-------- Text provided

According to reports on 30 November 2008, the captured terrorist Azam Amir Kasab gave the names and addresses of five Mumbai residents who provided assistance to the operation. Joint Commissioner of Police (Crime) Rakesh Maria cautioned that it would be premature to comment on suspects and specifics at that time. On 2 December, Police Commissioner Hasan Gafoor said "there was no evidence of local support involved in the recent terror attacks in the city."

==Speculation by port of origin==
Confusion arose at first regarding the means by which the attackers had arrived in India. Two separate ships were mentioned: the MV Alpha and the fishing trawler Kuber. The Indian Navy intercepted a boat, the MV Alpha, allegedly used by the terrorists. One report said that it had been commandeered while anchored at Porbandar on the Gujarat coast. Another spurious report said the MV Alpha had arrived from Karachi. Reports of the involvement of the Alpha were incorrect; it turned out to be a Vietnamese ship, en route to Alang for scrapping, with no connection to the attacks. The captain of the fishing trawler Kuber was found beheaded aboard his ship and the rest of the crew missing and it was confirmed that this was the vessel that had been used.

== Female accomplice during attacks? ==
Cama hospital workers and shopkeepers claimed that an unarmed burqa-clad woman, who wore a salwar kameez underneath, shopped for food supplies and knocked on doors with Azam Amir as he fired his weapon at the Cama hospital employee quarters at the beginning of the attacks on the evening of 26 November 2008. On 2 December, Mumbai Police Commissioner Hasan Gafoor was reported to say that "he was not sure about the involvement of any female terrorist", and the status of this unidentified woman remains unknown.

----------------
-------- Information provided

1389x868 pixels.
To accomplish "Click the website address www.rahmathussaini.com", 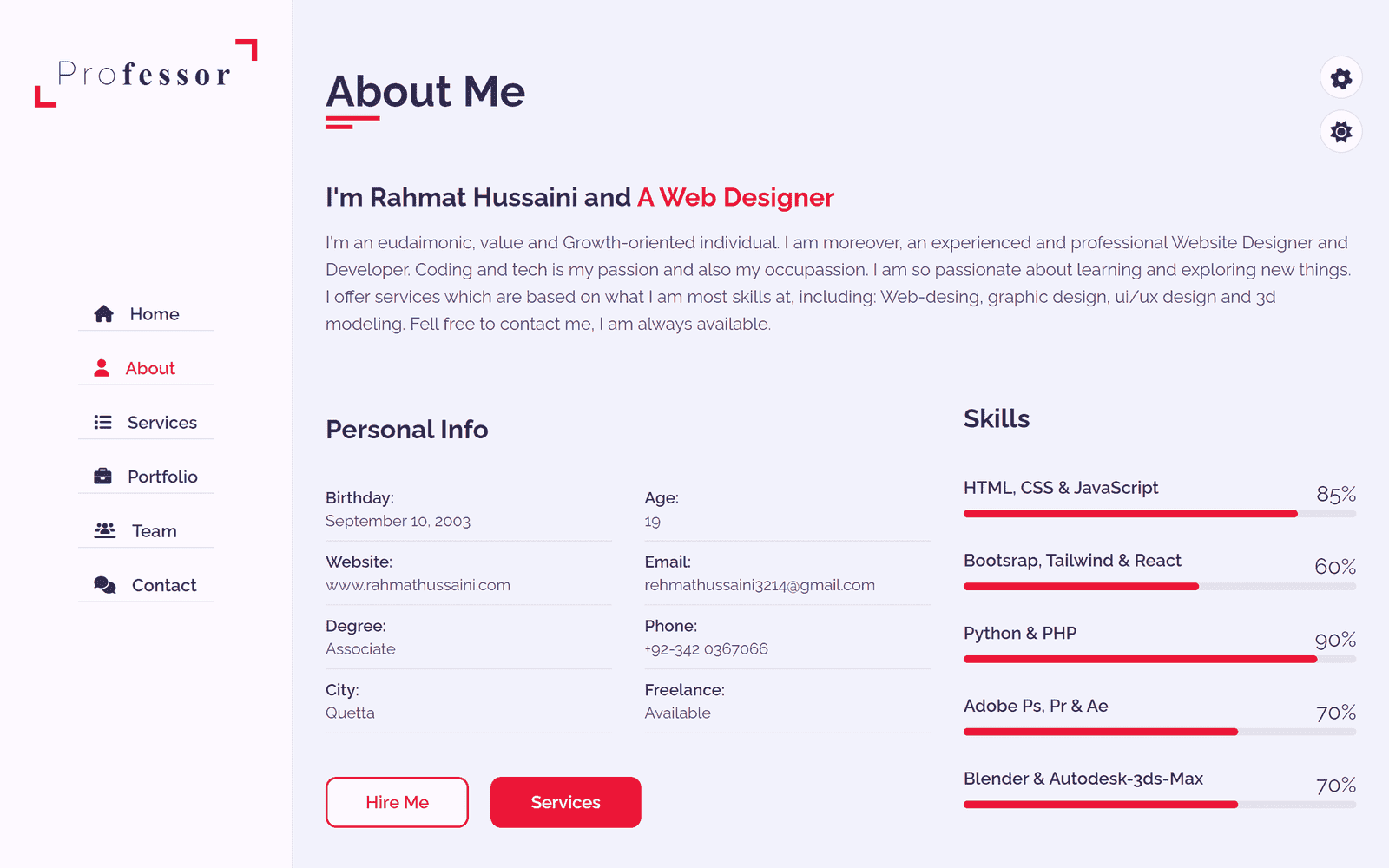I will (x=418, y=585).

----------------

In the text on the Mumbai attacks, what was the MV Alpha actually doing when the Indian Navy intercepted it? The data above are separate material, unrelated to the text on the Mumbai attacks.

It was a Vietnamese ship en route to Alang for scrapping.